Sie wusste, wenn die Kinder bei ihm waren, schliefen sie in seinem Bett. Keiner trug sie zurück in ihre Betten und flüsterte ihnen verschlafen Lehrpredigten ins Ohr, von wegen dass jeder sein Zimmer habe und jeder in seinem Bett schlafen müsse usw. Im Gegenteil, Mark erwartete mit Freuden den Augenblick, in dem sein Sohn zu ihm ins Bett [129] kletterte. Maja hatte schon damit aufgehört, und zuerst war sie froh gewesen – siehe da, die Erziehung hatte gefruchtet, aber letzthin dachte sie: Was habe ich nun in ihr abgetötet? Das Kicken auf die Matratze mitten in der Nacht, wie ein Klopfen an der Tür, und der Junge, der im Indianerschleichgang auf das freie Kissen zurobbte, seine ganze Ausrüstung, Decke, Schnuller, Wasserflasche und irgendein Spielzeug, im Schlepptau, als ginge er auf Campingtour. Was stört dich denn so daran, gemeinsam mit ihnen zu schlafen?, hatte Mark gefragt, als sie noch zusammenlebten und nachts die Dreieckskämpfe ausgebrochen waren, zwischen ihr und ihnen, ihr und ihm, während die Kinder zwischen ihnen auf dem Bett saßen und die Entscheidung abwarteten. Und sie hatte erwidert, erstens begreife sie nicht, wie er mit ihnen überhaupt Schlaf finden könne, Maja sei ja wie ein ausschlagendes Eselsfüllen und Ido wie eine Kobra, die sich um einen schlang, und zweitens, wenn wir ihnen das angewöhnen, werden wir sie für ewig bei uns stecken haben, und als Beispiel führte sie den Sohn von Freunden an, der schon fast neun war und bis heute bei ihnen im Bett schlief. Neun! Mark, möchtest du Maja und Ido bis zum Alter von neun Jahren bei uns schlafen haben? Und er sagte, erstens sei es ihm egal und zweitens glaube er nicht, dass es auf ewig wäre, irgendwann würden sie doch von allein drauf verzichten, nicht wahr? Ja, sagte sie, vielleicht, aber die Ewigkeit war bald nicht mehr aktuell, denn schon seit zwei Jahren schliefen sie und Mark in getrennten Betten, in getrennten Häusern, und zweimal pro Woche und jedes zweite Wochenende kuschelten sich die Kinder mit dem Vater in seinem Bett, zwei Straßen von hier, mit Erlaubnis, auf Einladung, und [130] die übrigen Nächte führten sie mit ihr nächtliche Kämpfe per Fernbedienung.

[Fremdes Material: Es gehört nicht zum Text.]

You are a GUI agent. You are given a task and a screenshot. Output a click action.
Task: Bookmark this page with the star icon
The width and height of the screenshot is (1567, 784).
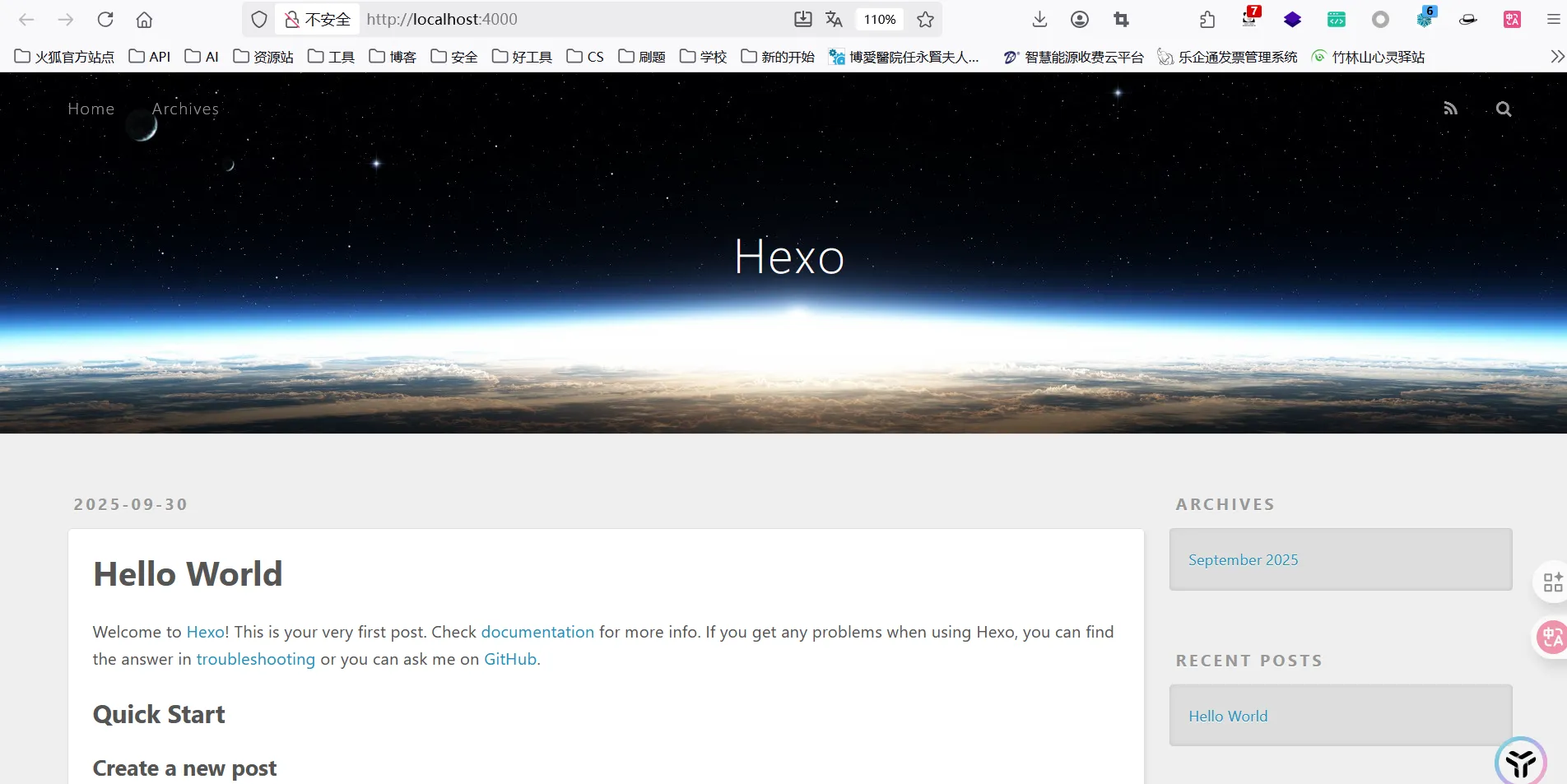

Beruhigen!, hatte sie gestern Morgen aufgeschrieben. Die Brosamen an Schlaf, die ihr vergönnt gewesen waren, weckten ihren wütenden Appetit nach mehr – wenn du sie bei dir schlafen ließest, würdest du schlummern wie ein Baby, lautete Marks Empfehlung –, und wie gewöhnlich war sie wütender auf sich als auf die Kinder. Ido weinte neuerdings im Schlaf, aber man wusste nicht, was er hatte. Erwachte er von der Berührung ihrer Hand auf seinem Gesicht, einer hochroten Leinwand, über die ein unsichtbarer Horrorfilm flimmerte, wirkte er überrascht und erbost, als hätte nicht er seine Mutter, sondern umgekehrt sie ihn aus dem Schlaf gerissen.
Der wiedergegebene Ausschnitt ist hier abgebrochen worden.